“What makes a fire burn is space between the logs.” – Judy Sorum Brown
So many of my clients have been racing to get to our coaching call. And the first thing I’ll suggest is that we take a couple of minutes to just breathe. “When you’re ready, we’ll begin.” It would be a very different session if they were to stay in that “race mode.”
Coaching is much about forward progress and movement and finding the next step – the next action. Certainly, that’s what I was taught as a newer coach, and what I practiced.
What I know now is that coaching is also about staying in this moment. When we’re fully embracing and present in the moment, that’s when the really good stuff happens. And that’s what sets the groundwork for the future. It’s not that we choose one approach over the other; we need both and they are compatible.

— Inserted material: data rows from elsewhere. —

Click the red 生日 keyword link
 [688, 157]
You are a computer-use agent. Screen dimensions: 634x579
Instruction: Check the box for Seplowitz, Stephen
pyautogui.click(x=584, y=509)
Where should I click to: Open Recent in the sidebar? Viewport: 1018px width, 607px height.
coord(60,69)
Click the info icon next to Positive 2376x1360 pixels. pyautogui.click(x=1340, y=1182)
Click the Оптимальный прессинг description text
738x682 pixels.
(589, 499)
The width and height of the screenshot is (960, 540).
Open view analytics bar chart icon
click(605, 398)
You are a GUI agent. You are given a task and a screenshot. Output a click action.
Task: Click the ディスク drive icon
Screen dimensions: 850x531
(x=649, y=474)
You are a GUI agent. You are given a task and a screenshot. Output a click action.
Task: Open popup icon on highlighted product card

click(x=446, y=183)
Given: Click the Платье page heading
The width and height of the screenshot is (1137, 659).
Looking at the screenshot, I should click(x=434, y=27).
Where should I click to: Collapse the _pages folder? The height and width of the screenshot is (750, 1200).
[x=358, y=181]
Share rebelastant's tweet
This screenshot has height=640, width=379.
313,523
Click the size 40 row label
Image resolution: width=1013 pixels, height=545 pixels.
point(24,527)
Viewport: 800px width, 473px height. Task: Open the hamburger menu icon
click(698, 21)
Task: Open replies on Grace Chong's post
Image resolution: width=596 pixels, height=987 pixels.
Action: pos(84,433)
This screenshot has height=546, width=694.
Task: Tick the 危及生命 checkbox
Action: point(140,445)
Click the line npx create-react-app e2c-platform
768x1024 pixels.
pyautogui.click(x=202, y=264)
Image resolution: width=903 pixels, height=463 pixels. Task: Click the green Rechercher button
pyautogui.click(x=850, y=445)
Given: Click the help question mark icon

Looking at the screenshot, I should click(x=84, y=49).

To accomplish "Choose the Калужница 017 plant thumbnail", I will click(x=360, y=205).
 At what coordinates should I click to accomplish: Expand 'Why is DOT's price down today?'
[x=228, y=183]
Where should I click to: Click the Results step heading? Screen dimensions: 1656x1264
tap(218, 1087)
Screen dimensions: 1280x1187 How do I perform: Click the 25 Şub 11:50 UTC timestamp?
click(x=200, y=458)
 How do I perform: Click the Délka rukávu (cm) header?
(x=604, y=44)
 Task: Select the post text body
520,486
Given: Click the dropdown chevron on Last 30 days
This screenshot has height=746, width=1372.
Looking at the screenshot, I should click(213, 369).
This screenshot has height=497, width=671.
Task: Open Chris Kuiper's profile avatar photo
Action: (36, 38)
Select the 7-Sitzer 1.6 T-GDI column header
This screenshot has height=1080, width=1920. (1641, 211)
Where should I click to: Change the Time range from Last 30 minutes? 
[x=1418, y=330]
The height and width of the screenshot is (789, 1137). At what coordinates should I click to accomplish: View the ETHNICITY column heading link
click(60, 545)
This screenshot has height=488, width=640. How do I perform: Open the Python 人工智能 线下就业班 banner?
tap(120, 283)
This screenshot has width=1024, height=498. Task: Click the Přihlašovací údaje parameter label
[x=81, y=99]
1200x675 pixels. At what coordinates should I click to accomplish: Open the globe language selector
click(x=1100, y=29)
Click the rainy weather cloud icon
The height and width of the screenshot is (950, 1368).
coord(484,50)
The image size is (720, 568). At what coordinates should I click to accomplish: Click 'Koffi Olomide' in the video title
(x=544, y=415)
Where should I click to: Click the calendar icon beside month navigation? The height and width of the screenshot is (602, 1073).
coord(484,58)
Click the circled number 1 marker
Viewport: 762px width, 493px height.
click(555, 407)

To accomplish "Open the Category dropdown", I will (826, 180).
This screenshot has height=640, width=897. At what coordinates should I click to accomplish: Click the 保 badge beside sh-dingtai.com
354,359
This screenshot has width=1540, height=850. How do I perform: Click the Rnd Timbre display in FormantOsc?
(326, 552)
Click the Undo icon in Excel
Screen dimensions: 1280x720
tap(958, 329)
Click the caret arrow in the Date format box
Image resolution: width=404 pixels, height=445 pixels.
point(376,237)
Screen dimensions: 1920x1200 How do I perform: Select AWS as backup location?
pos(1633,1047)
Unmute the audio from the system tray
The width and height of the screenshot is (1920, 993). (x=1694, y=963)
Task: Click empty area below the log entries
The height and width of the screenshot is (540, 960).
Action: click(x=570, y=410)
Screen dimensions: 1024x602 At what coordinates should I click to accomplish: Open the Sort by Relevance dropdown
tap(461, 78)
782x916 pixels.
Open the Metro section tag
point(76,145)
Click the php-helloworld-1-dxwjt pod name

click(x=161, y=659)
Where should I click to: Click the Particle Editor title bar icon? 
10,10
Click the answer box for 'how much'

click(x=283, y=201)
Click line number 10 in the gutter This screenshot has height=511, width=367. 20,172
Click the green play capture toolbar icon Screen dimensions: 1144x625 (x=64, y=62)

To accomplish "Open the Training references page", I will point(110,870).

Staying in the moment requires a shift for the coach. It’s about asking, “What do you need to do right here, right now?” For my clients, sometimes that’s to sit still and breathe – maybe for the first time that day.
I’ve been reflecting on this concept since a recent coaching demonstration I did in a training event. One of the new coaches who was listening to the demo was surprised at how much time I’d spent helping the client be in the moment, asking, “Right here, right now, what are you feeling? What’s the very next step?”
How did that serve the client, he wondered? It was an intuitive decision, I explained, but one that’s been happening in more and more sessions these days. I knew as a coach that this person already had the plan and knew what to do; we didn’t need to build that bridge.
At that moment the client was looking for reassurance, for confidence, and actually needed to step back, not forward. When she did, she realized she’d been doing way more than she had realized. We can all get caught up in what we still have to do and forget to reflect on all we have done.
In today’s fast-paced world there is a constant drive to keep developing and moving forward. For many of the leaders I coach, their organization could easily be in danger of extinction. Even when they turn the corner and have some success, they feel they can’t let up on the gas. This becomes the new normal.
In giving our clients this moment of mindfulness, we help them to find their own power and their own inner strength. Maybe the real value of coaching is that just for 30 or 40 minutes we stop racing, we stop doing, we just stop.